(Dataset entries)
######

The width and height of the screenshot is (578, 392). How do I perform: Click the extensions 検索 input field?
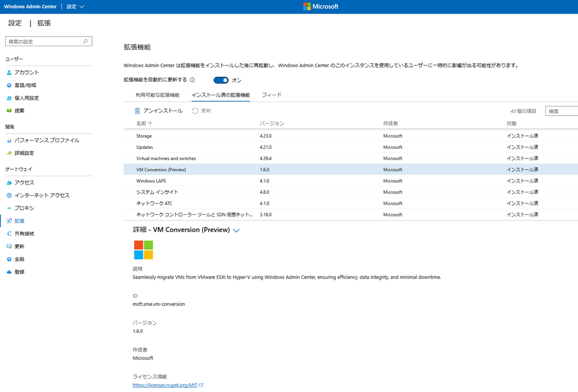click(562, 111)
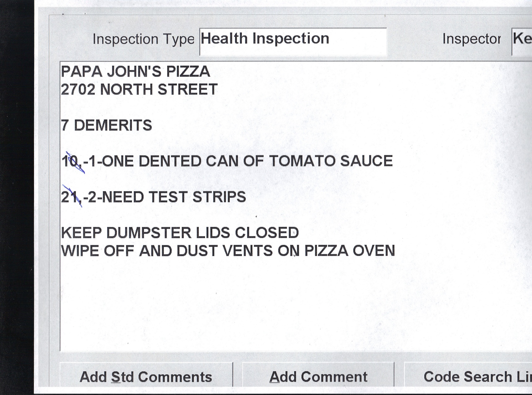Click the Inspection Type field showing Health Inspection
The width and height of the screenshot is (532, 395).
pyautogui.click(x=293, y=42)
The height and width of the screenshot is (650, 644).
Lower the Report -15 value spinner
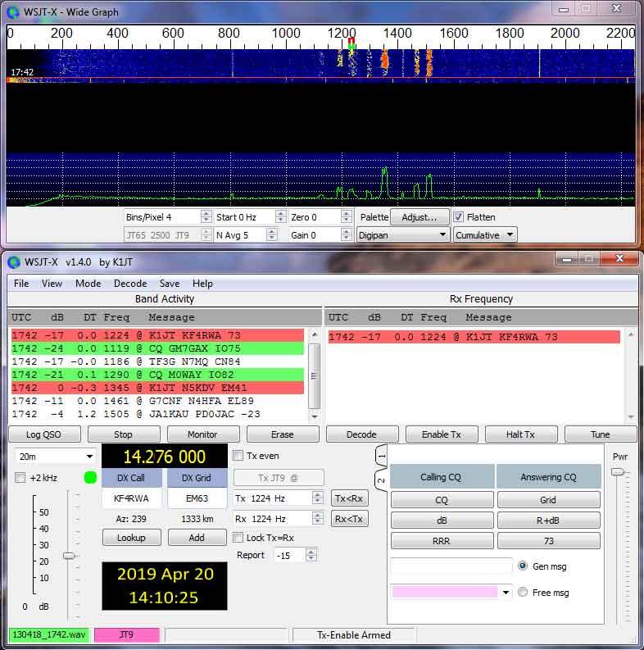click(311, 558)
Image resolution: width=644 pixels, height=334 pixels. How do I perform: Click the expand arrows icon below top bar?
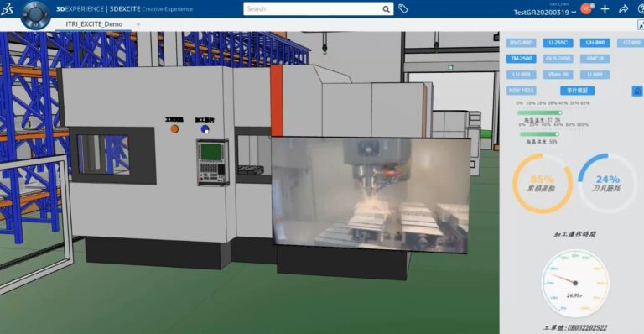tap(641, 25)
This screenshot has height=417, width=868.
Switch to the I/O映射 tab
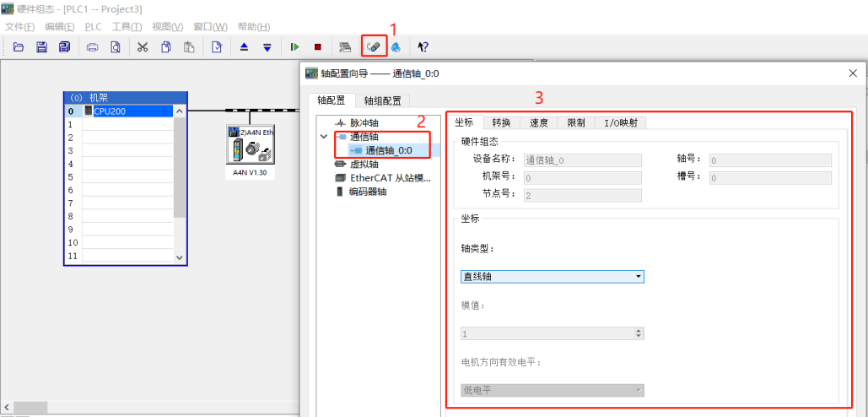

######

» **What is required**
Print the records above exactly, minus pictures.

» **Final answer**
The width and height of the screenshot is (578, 392). How do I perform: Click the extensions 検索 input field?
click(562, 111)
Click the Inspection Type field showing Health Inspection
The width and height of the screenshot is (532, 395).
pyautogui.click(x=293, y=42)
The height and width of the screenshot is (650, 644).
Lower the Report -15 value spinner
click(311, 558)
Image resolution: width=644 pixels, height=334 pixels. How do I perform: Click the expand arrows icon below top bar?
tap(641, 25)
This screenshot has height=417, width=868.
Switch to the I/O映射 tab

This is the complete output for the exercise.